Last week I was reminded of just how different the world is for startup financing when the business has proven metrics. Exactly 11 years ago, Adam and I went out to raise money for Pardot. At the time, we had a little over $1 million in recurring revenue, 300% year-over-year growth, and a repeatable customer acquisition process in a big market (team, stream, and not a meme).
We talked to 29 different venture firms from Atlanta to Durham to D.C. to Boston to Silicon Valley sharing the story as to why marketing automation was the next big thing. Only, to our disappointment, there was almost no interest. Marketing software was viewed as a poor category. Where were the big winners historically? Marketing spends money on advertisements and trade shows, not on technology.
From the VC conversations, two were interested in giving us a term sheet. The first one presented us a verbal offer and said they’d like to lead the round at a $2 million pre-money offer. $2 million! Less than 2x run rate! Now, mind you, this was late 2009 in the heart of the Great Recession. The second, and final, firm that was interested, said they could do a $7 million pre-money, but only if we sold 40% of the business to them. 40%! Thankfully, Bill Gurley shared with us that we shouldn’t raise money because we already had a business that was working, no investors, and maximum optionality should a good offer come along (it did!).

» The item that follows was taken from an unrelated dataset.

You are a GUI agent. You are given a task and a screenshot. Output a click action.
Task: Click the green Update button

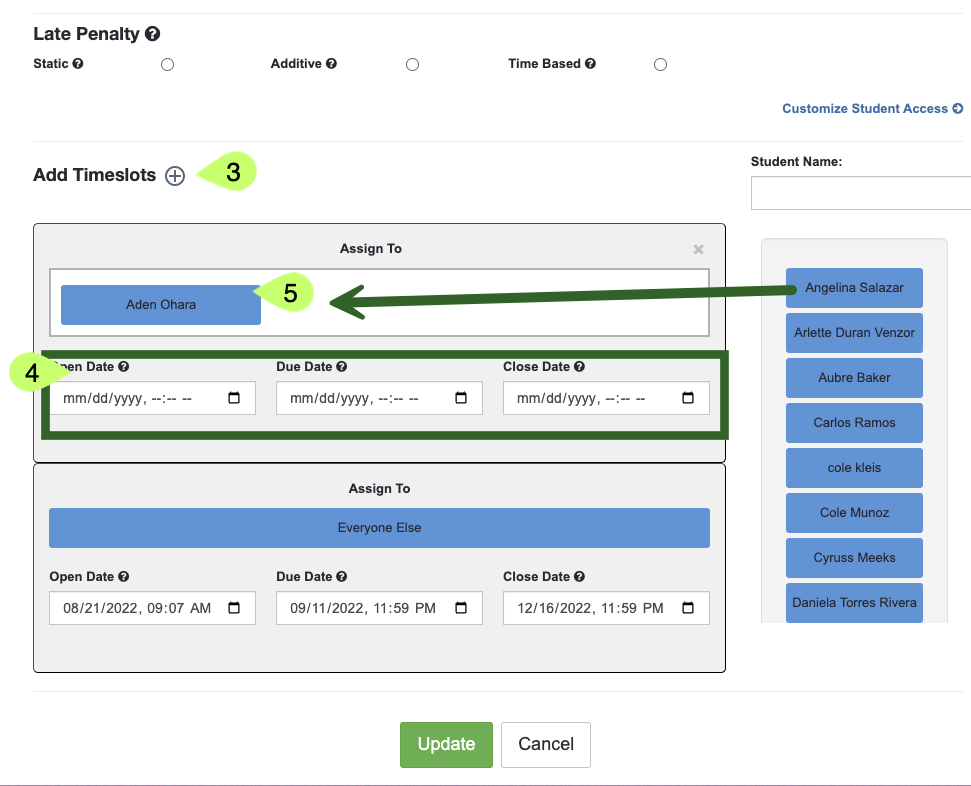click(446, 744)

Today, the world is very different for a startup with proven metrics and traction. Now, there’s an abundance of capital and 0% interest rates pushing up asset prices. Looking at the BVP Nasdaq Emerging Cloud Index, the enterprise value to revenue multiple is 17.8x. Put another way, the valuation of a fast-growing public SaaS company is 18x revenue. 18x revenue! Of course, these are market-leading public companies with tremendous scale, so the private markets would take some haircut on valuation depending on a number of factors (see valuations as a Rule of 40).
For entrepreneurs with proven metrics, the calculus on raising money is different now. Before, frankly, the spreadsheet math didn’t make sense to raise money. We were growing fast enough to be relevant and were on a path to build a business large enough to matter. Now, with valuations so much higher, markets so much bigger, and investors happy to provide secondary to founders, entrepreneurs can get cash for their business, grow at even faster rates, and put money aside personally to diversify.

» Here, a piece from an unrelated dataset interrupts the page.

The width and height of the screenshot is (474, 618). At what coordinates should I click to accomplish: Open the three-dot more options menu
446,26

In light of how friendly the times are for entrepreneurs, it’s still important to think through, in advance, what the end game might be for the business and to not sign up for something that is overly burdensome. For example, in order to raise money at loftier valuations, some investors require blocking rights on a potential exit if they don’t get 3-5x their money. This is likely fair to the investors for the premium they’re paying now. Only, by setting the minimum outcome to a much higher bar, other, potentially more attainable outcomes, are eliminated.
Entrepreneurs would do well to get the best valuations, with the fewest strings attached, and the most optionality for the future. While that trifecta seems lofty, with today’s capital abundance, it’s more possible than ever.
One thought on “Startup Financing in the Age of Capital Abundance”
Great contribution David!
How do you see small check angels participating in the ecosystem at a time when VC is getting earlier and earlier due to the increase in capital hitting various ecosystems?